Sibling rivalry is a common occurrence that starts at the birth of the newest baby. It can range from barely noticeable to hard to ignore. Toddlers don't handle change well, and a new baby is a lot of change. Your time and attention are no longer all his. Schedules are different. There are new noises, new rules and new expectations too. It's a lot for a toddler to take in. How can you help?
Toddlers love having a job to do and they like to feel like "big kids." If your little one is struggling with the arrival of a new baby, give her some things to do to help out. She can fetch diapers or wipes, choose outfits or socks, rub the baby's back or sing a song. You can even ask the toddler to "help" you hold the baby, with your supervision, of course.
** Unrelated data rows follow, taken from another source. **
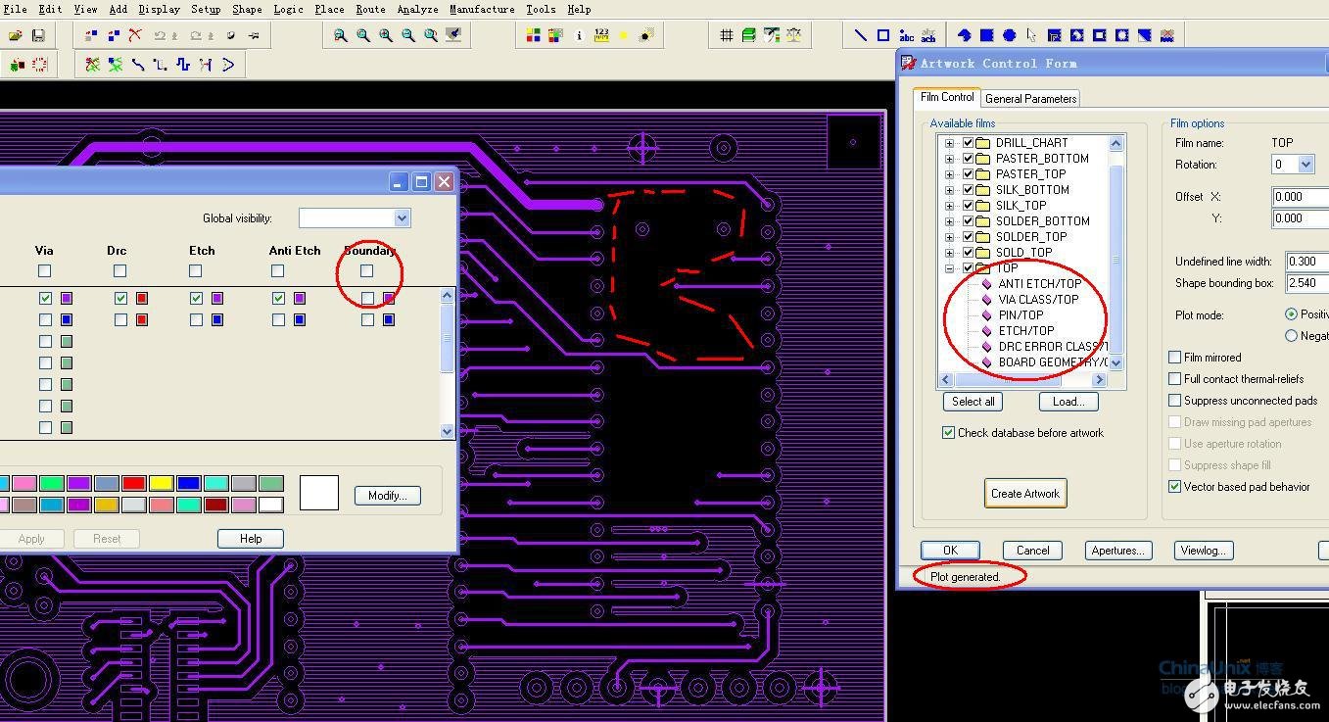Pick the yellow color swatch in palette
The width and height of the screenshot is (1329, 722).
pyautogui.click(x=162, y=483)
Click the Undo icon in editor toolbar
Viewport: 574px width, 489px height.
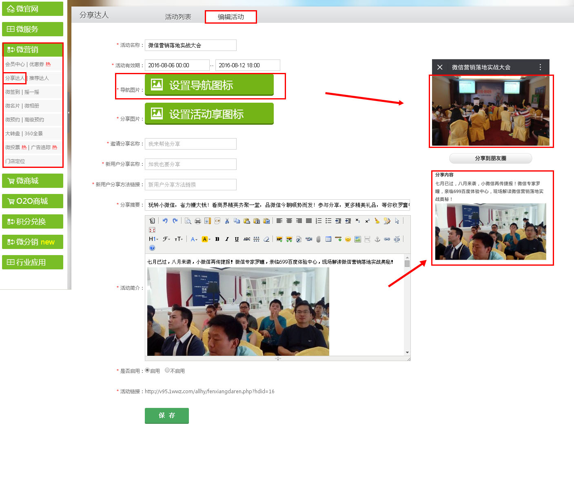tap(165, 221)
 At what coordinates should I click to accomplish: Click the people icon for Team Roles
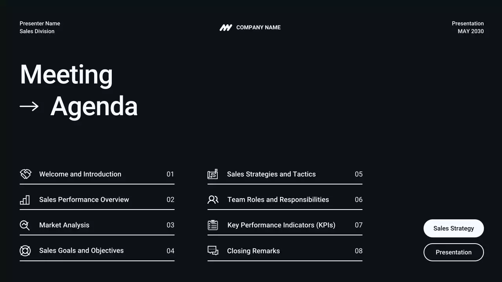point(213,200)
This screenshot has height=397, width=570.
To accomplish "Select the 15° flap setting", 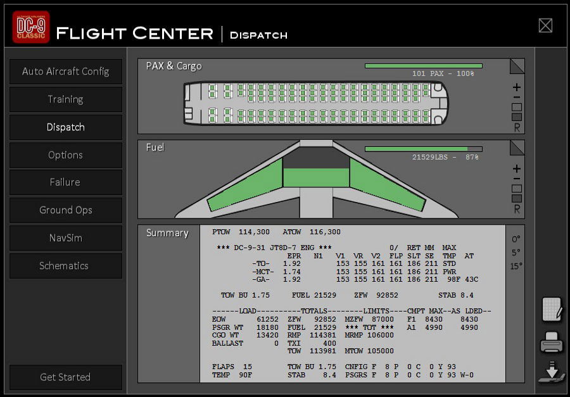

Kids tend to think of a new baby as an inconvenience. However, you can be instrumental in helping your child think of a new baby as a great gift. Some parents give toddlers presents "from the baby." Others reward their toddler for being patient while the baby gets attention. If your child is young, don't worry about the idea of bribery. If that's what it takes for your child to be more excited about all the fun things associated with the new baby, it's okay. In the long run, the important thing is that your child associates the baby with happy times and good things.
One of the main reasons toddlers and young children resent a new baby is because they are used to being the center of attention. Once a new baby comes, the attention they need can be overwhelming for parents. To a young child, it's unacceptable. Even though you're exhausted, hormonal and have no time to yourself, don't allow your child to fall through the cracks. Set up 'date' nights and do something special to spend time with your child. Get them out of the house if you can or, if you stay in, make your date time away from the baby. Schedule it for when the baby is being cared for by someone else, or when she is sleeping, so your child has your full attention.
Having a new baby means a new 'normal' for everyone. However, work to keep things as regular as possible for your child; it's worth the effort. If your child struggles with jealousy, don't use his favorite blanket for the new baby. Avoid letting the new baby overtake things that your child considers "his" without permission. Work to keep routines you had before. Gradually, you can start to introduce the idea of sharing, but it won't happen overnight. Be patient with your child as he adjusts to a new baby. It's a major change for him as well as for you.